O que hoje se apresenta ao mundo como progressismo, com efeitos mais nocivos no Brasil, por conta da fabulosa indigência cultural, avidez por controle social e poder das elites artística, intelectual e econômica do pais, é um extremismo mercantil, desprovido de princípios éticos, incompetente, violento e perdulário.
Não faz muito tempo que, intelectuais de esquerda que pensavam o Brasil, eram pessoas mais preparadas e sensatas, o que fazia o debate político ser acirrado, contudo mais inteligente do que a ira insana da malta de ‘vingadores’ – milícia ‘fascista’ e punitiva, que adotou os julgamentos sumários e o arbítrio judicial como uma banalidade do dia a dia, apoiada por uma imprensa estúpida e servil com objetivo de “extirpar” de vez a direita.
A assombrosa ignorância manifestada pelos pelegos é que nem a direita extirpara de vez a esquerda e vice versa.
Na era do debate político mais frutífero, alguns famosos personagens da esquerda brasileira fizeram autocrítica pública sobre os enganos de suas posições ideológicas. Muitos repudiaram os crimes do stalinismo – Jorge Amado é um caso simbólico – e resistiram com bravura aos ataques dos radicais bolcheviques tabajaras, abrindo a porta para uma reviravolta que gerou uma fissura na hegemonia cultural da esquerda.

O pensador francês de esquerda Michel Foucault e sua critica à sociedade punitiva moderna, baseada na vigilância generalizada foi agregada ao ideário das vanguardas esquerdistas do Brasil. Naquela ocasião, o grande engano das vanguardas ou ilusão conveniente, era de que a “vigilância preventiva do ato delituoso que tem como consequência a necessidade da punição do delinquente, “inimigo da sociedade” era uma característica específica das forças de direita.
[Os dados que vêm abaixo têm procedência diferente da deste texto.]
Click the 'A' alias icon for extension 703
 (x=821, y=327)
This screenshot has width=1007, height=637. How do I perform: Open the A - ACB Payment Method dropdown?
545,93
Hoje mesmo vemos com preocupação que o engano era uma cortina de fumaça.
Os pelegos da esquerda no poder adotaram de corpo e alma o inverso do paradigma Foucault do Estado/Sociedade punitivo e arbitrário de viés totalitário, como bandeira de luta.
O caso Débora e demais manifestantes do 8/01 espelham o caso Daniel Alves e a “Esquerda chave de cadeia” como comenta Rui Costa Pimenta no X:
“Daniel Alves foi acusado de estupro. Na época, a única prova que havia era a acusação da mulher. O caso visivelmente não tinha absolutamente nenhuma evidência concreta. Desde então, afirmamos que o caso deveria ser julgado cuidadosamente, garantindo ao acusado o direito à ampla defesa. No entanto, os autoritários de plantão, principalmente da esquerda, disseram que não. Que ele deveria ser condenado imediatamente e, se possível, jogado na cadeia sem julgamento e sem direito à defesa.
Ele ficou 14 meses preso e saiu pagando uma fiança de 1 milhão de reais. O debate da esquerda “chave de cadeia” girou em torno de supostos privilégios de um milionário. Mas explicamos que não era privilégio algum, e sim um direito garantido pela lei, sendo a fiança determinada pelo juiz conforme as posses do réu. Ainda assim, não concordaram e queriam que ele continuasse preso sem possibilidade de fiança.
Agora, o caso foi para a Segunda instância, e os juízes, por unanimidade, concluíram que não havia provas contra ele. Isso mostra como a política identitária levou uma parte da esquerda a uma rota totalmente equivocada. E agora? Responder ao processo em liberdade também é um direito. Se alguém não é condenado, não pode ficar preso. Agora que o tribunal decidiu que ele é inocente, quem paga pelo prejuízo? E a esquerda “chave de cadeia”, que queria mantê-lo preso mesmo sem provas?
Esse caso é um retrato de como a esquerda adotou uma política totalmente fascista. Antes, esse tipo de argumentação era típica da direita e da extrema-direita: “bandido bom é bandido morto”, “tem que botar todo mundo na cadeia”.
No fundo, é sempre uma desculpa para suprimir os direitos do cidadão diante do Estado. Ou seja, quando seus interesses são ameaçados, essa esquerda age exatamente como a direita.”